* **SUA TAREFA**: Segundo o trecho sobre a tentativa de adoção de Rebeca, onde Renata Aguiar estava quando ouviu uma moça falar da colega grávida que queria doar a filha?

* **TRECHO SELECIONADO**:
******************************

Assim como Felice, os demais juízes acreditam que é difícil determinar se há realmente boa fé nesse tipo de adoção. Para alguns, o fato de tentar adotar sem passar pelo cadastro é uma demonstração de má-fé; seria como furar uma fila.
Todos os ouvidos pela Folha, entre juízes e pessoas ligadas à adoção, como membros de ONGs e pesquisadores, temem favorecer o tráfico de crianças ao permitir que as mães escolham livremente para quem vão entregar seus filhos.
Úrsula, 28, e o casal Aguiar contam que seu encontro não foi premeditado: Renata Aguiar, 33, estava em um hospital quando ouviu uma moça dizer que cuidava de uma colega grávida querendo doar a filha. Ela se interessou e passou a dar atenção a Úrsula. Comprou cestas básicas, ajudou a marcar os exames e obter remédios. O casal Aguiar escolheu o primeiro nome da criança, que foi registrada como filha de Úrsula.
Diferentemente de outros casos de tentativa de adoção sem passar pelo cadastro, os Aguiar tentaram oficializar a guarda de Rebeca ainda recém-nascida. Normalmente os pais aguardam meses ou anos, quando é raro o juiz negar a adoção se o ambiente familiar for bom.
"Sugeri que a neném fosse registrada como minha filha e dele, mas não quiseram. Acho que ficaram com medo de eu querer a criança depois." E foi o que aconteceu. Após ver Rebeca no abrigo, decidiu, pela primeira vez, que quer cuidar da filha. Ela tem outras três, que não vê há mais de um ano e de cujos aniversários diz não se lembrar. Úrsula diz que não procuraria mais a filha se o juiz tivesse aceito a adoção. Hoje, diz sonhar com a "neném" e querer "ficar perto dela".
Analfabeta, ex-prostituta, Úrsula engravidou de um cliente num quarto do tamanho de uma vaga de carro onde ela morava, numa boate na zona leste. Independentemente do passado, ela tem direito de recuperar Rebeca. "Arrumei emprego em casa de família e vou morar com minha filha lá", diz.

******************************

* **MATERIAL FORNECIDO**:

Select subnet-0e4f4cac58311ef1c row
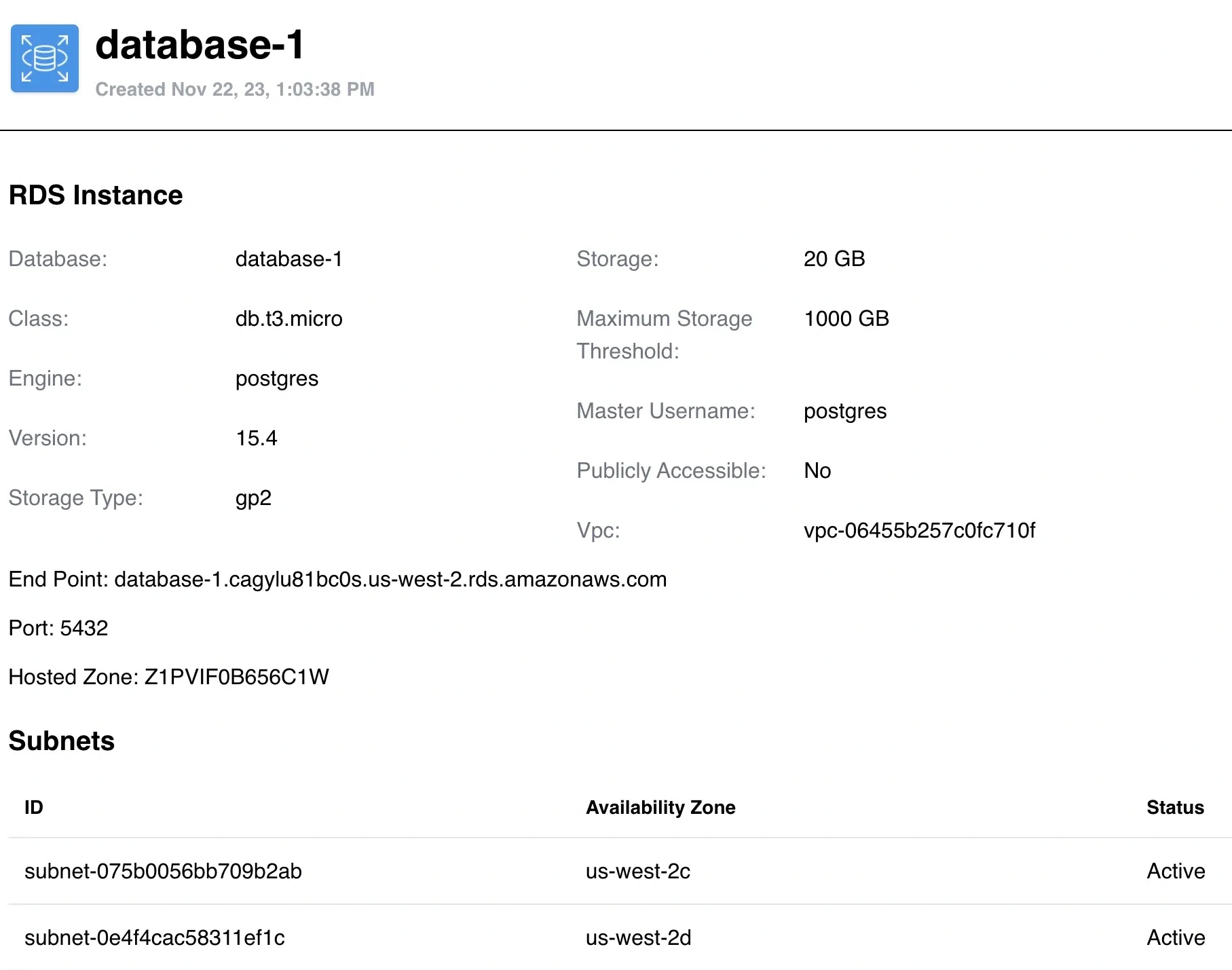Image resolution: width=1232 pixels, height=970 pixels. point(155,937)
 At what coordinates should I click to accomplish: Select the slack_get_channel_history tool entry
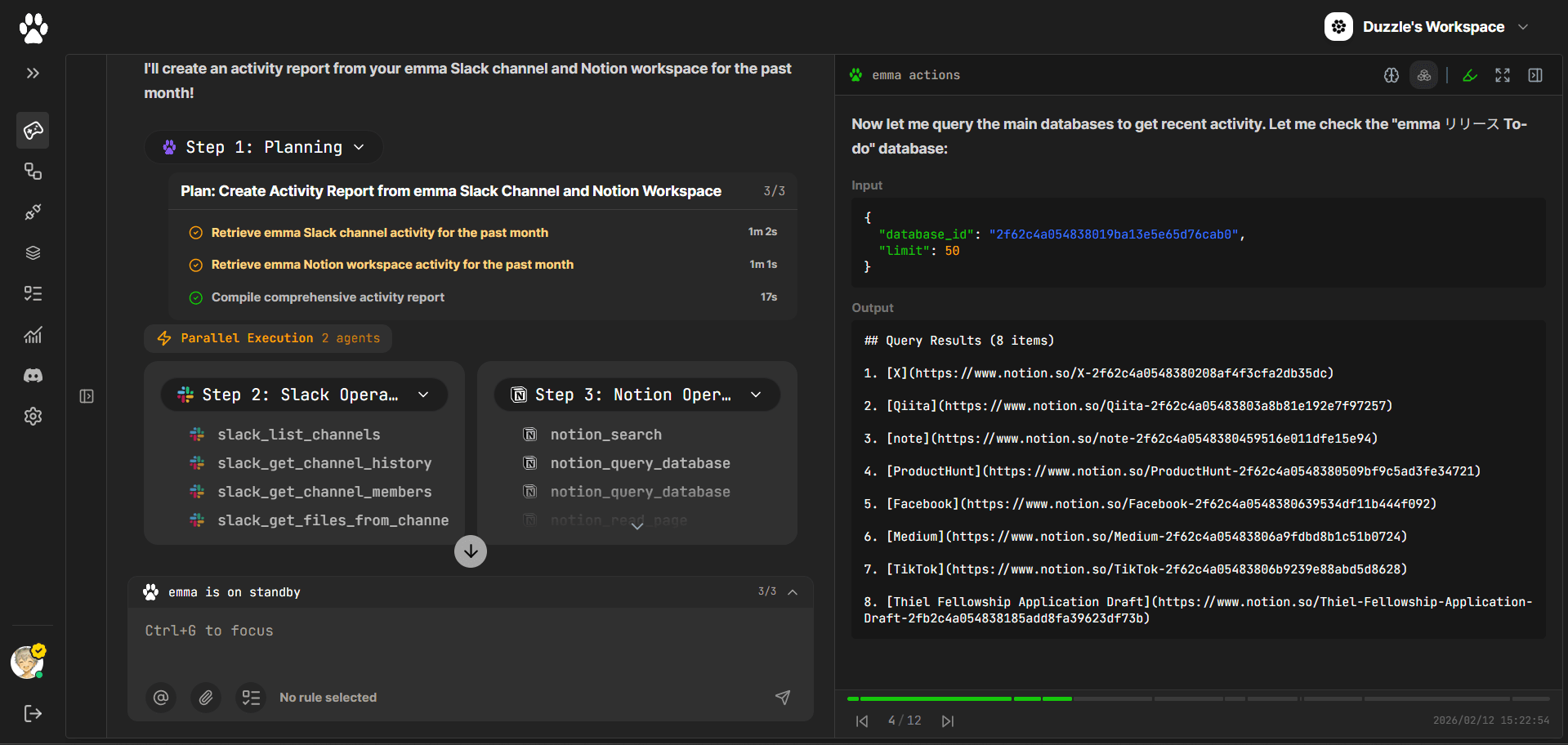324,463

******************************

* **RESPOSTA DO EXERCÍCIO**: Em um hospital.